→ **ESTRATTO FORNITO**:
Politik | Comunali 2015

La coerenza del camaleonte

Chi sono le persone che lavorano sottotraccia nei laboratori della politica locale? Ritratto di Claudio Degasperi, tessitore della Lista Civica per Spagnolli.

Il nome camaleonte viene dal latino chamaeleon, che a sua volta deriva dal greco χαμαιλέων, vocabolo composto da χαμαί «in basso, a terra» e λέων «leone», ed ha il significato letterale di «leone (che striscia) sulla terra» o «leone nano».

Un vero stratega lo riconosci subito, già dalle prime battute che pronuncia al telefono. “Ma è sicuro che valga la pena intervistarmi? Io non sono mica così importante, sa? Magari ci possiamo sentire dopo le elezioni”. Strategia sfuggente, come si vede. O mera dissimulazione. Io però non mollo. Adesso la situazione è in divenire, gli dico, e vorrei sentire l’opinione di chi sta comunque tessendo alcuni importanti fili della campagna elettorale. Il mio interlocutore, forse blandito, allora si scioglie, e ci accordiamo per vederci il giorno dopo.

Perché questo ritratto
Chi sono le persone che, pur godendo di un’esposizione mediatica molto minore di quella dei leader, determinano con il loro lavoro sottotraccia il progresso dell’attività politica?

Parlando delle elezioni di un sindaco, l’attenzione generale è caratterizzata dal profilo dei candidati. Si tende così a dimenticare che ognuno di loro può emergere solo se altre persone agiscono per lui (o per lei), ad esempio consigliandolo (consigliandola) e svolgendo tutte quelle mansioni necessarie alla compilazione delle liste o alla creazione delle alleanze necessarie in vista del successo finale.

A Bolzano, nelle ultime settimane, il nome di Claudio Degasperi è affiorato sempre più spesso a proposito dell’allestimento di una lista a favore del sindaco uscente, Luigi Spagnolli. Lista d’ispirazione “centrista”, si potrebbe sintetizzare, ideata al duplice scopo di allargare il bacino elettorale di prevalente riferimento (elettori Pd, ecosociali, progressisti) e indebolire così i competitors di centrodestra. Più o meno quanto ha fatto e sta facendo Matteo Renzi a livello nazionale.

Si tratta di un’operazione non facile, già segnata da qualche errore (per esempio l’inserimento come secondo nome dello sfidante di Spagnolli alle precedenti elezioni, che ha smosso notevoli malumori all’interno del Pd locale, costringendo poi Robert Oberrauch a un repentino ritiro), ma animata da un progetto di riforma del panorama politico cittadino (e - a lunga gittata – anche provinciale) che potrebbe scompaginare un quadro altrimenti votato alla stagnazione. Perciò mi sembrava interessante capire meglio sia il personaggio che la cornice entro la quale egli intende operare.

→ **COMPITO DA SVOLGERE**:
Riprendi il ritratto di Claudio Degasperi qui sopra e continualo dal punto in cui si interrompe.

→ **DATI FORNITI**:
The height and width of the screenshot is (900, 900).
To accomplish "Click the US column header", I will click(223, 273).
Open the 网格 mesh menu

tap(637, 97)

→ **RISPOSTA SCRITTA**:
Il bolzanino classico, l’ammiratore di Alexander Langer, il militante radicale
Bisogna sempre partire dal presupposto che ognuno sia ignoto. Talvolta persino a se stesso. L’intervista quindi comincia con un breve excursus biografico dell’attuale consigliere comunale di Team Autonomie, nonché segretario di Elena Artioli. Infatti stiamo conversando al terzo piano del palazzo in cui è ubicato il Consiglio provinciale. “Sono un bolzanino classico e provengo da una famiglia trentina [un remoto antenato di Degasperi è il celebre statista democristiano, ndr]. A quindici anni ho fatto parte del primo gruppo di studenti altoatesini che si sono recati in Germania a imparare il tedesco. Era una sperimentazione voluta dall’allora assessore Remo Ferretti. In quegli anni il tedesco veniva insegnato poco e male, avevamo docenti che provenivano da altre regioni d’Italia, quindi non di madrelingua, e comunque a scuola non avevamo la possibilità di raggiungere un buon livello. Per fortuna io avevo genitori motivati, che mi hanno incoraggiato a intraprendere questo percorso”.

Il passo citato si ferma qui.